Nachdem bekannt wurde, dass die Verhandlungen zum Digitalpakt 2.0 auch deshalb stocken, weil das Bundesbildungsministerium eine Fortbildungspflicht für Lehrkräfte im Umfang von 30 Stunden fordert, äußert sich der Bundesvorsitzende des Verbandes Bildung und Erziehung (VBE), Gerhard Brand, wie folgt: „Die Verantwortlichkeiten im föderalen System sind klar geregelt. Die Länder sind für die Fortbildung der Lehrkräfte zuständig. Und sie entscheiden sich bis auf wenige Ausnahmen, dies ohne konkrete Vorgaben zu regeln – ein richtiges und wichtiges Zeichen des Zutrauens. Nun die Fortbildungspflicht für Lehrkräfte zu einer Bedingung für den Digitalpakt 2.0 zu machen, ist eine klare Verzögerungstaktik des Bundesbildungsministeriums. Das ist keine Unwissenheit, sondern der traurige Versuch, mit nicht erfüllbaren Bedingungen die Schuld für den ausstehenden Verhandlungserfolg bei den Ländern abzuladen. Leidtragende sind weiterhin die Schulen, welche seit bald einem halben Jahr keine Anträge mehr stellen können und in Unsicherheit gelassen werden. Das ist unverantwortlich.“
Brand führt aus, dass es in den Bundesländern sehr unterschiedlich sei, wie viele Fortbildungen angeboten werden können, wie und ob diese aufeinander aufbauen und wie bewertet werden kann, welchen Wirkungsgrad die einzelne Fortbildung hat. Schon deshalb hält er eine konkrete Vorgabe von 30 Stunden für eine „Scheinlösung“. Um hier Fortschritte zu erreichen und Fortbildungen passgenau für die Bedarfe der Lehrkräfte weiterzuentwickeln, brauche es eine Evaluierung nicht nur über die Fortbildung selbst, sondern auch zum veränderten Lehrverhalten und der Einstellung der Lehrkräfte. Dafür sind die Länder in der Verantwortung.

• **Anweisungen**:
#1 Zähle alle Punkte auf, in denen sich die Bundesländer laut dem Text unterscheiden.
#2 Gib bitte die Zeilen der Datensätze ab der Zeile mit „Task: Open the Device selection dropdown“ bis einschließlich der Zeile mit „pos(506,164)“ als Markdown-Tabelle mit den Spalten „Nummer“ und „Datensatzzeile“ wieder und lass dabei Leerzeilen weg.
Der Text und die Datensätze haben inhaltlich nichts miteinander zu tun.

• **Datensätze zur Aufgabe**:
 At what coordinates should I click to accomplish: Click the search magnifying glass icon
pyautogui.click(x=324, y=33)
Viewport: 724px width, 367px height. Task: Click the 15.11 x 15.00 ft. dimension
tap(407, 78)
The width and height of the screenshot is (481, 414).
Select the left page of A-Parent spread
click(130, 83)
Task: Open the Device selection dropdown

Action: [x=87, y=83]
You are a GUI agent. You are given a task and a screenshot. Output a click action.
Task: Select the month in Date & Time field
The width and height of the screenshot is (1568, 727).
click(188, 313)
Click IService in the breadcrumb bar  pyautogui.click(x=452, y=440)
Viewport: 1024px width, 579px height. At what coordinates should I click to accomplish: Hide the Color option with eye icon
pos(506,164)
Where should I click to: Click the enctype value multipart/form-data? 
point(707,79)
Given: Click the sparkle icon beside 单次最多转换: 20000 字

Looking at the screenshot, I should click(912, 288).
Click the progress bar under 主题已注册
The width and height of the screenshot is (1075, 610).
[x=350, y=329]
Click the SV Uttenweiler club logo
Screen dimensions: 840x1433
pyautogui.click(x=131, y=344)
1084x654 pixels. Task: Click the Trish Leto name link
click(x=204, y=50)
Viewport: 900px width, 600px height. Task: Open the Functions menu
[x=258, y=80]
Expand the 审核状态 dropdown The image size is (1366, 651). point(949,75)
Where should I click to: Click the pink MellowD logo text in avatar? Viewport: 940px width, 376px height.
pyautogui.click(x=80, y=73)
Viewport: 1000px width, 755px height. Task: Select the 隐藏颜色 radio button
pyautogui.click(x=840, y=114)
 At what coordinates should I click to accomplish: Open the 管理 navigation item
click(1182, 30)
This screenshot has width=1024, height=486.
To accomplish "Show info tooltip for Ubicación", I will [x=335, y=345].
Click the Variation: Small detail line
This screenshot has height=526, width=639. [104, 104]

• **Antworten**:
#1
- wie viele Fortbildungen angeboten werden können
- wie und ob diese aufeinander aufbauen
- wie bewertet werden kann, welchen Wirkungsgrad die einzelne Fortbildung hat

#2
| Nummer | Datensatzzeile |
|---|---|
| 1 | Task: Open the Device selection dropdown |
| 2 | Action: [x=87, y=83] |
| 3 | You are a GUI agent. You are given a task and a screenshot. Output a click action. |
| 4 | Task: Select the month in Date & Time field |
| 5 | The width and height of the screenshot is (1568, 727). |
| 6 | click(188, 313) |
| 7 | Click IService in the breadcrumb bar  pyautogui.click(x=452, y=440) |
| 8 | Viewport: 1024px width, 579px height. At what coordinates should I click to accomplish: Hide the Color option with eye icon |
| 9 | pos(506,164) |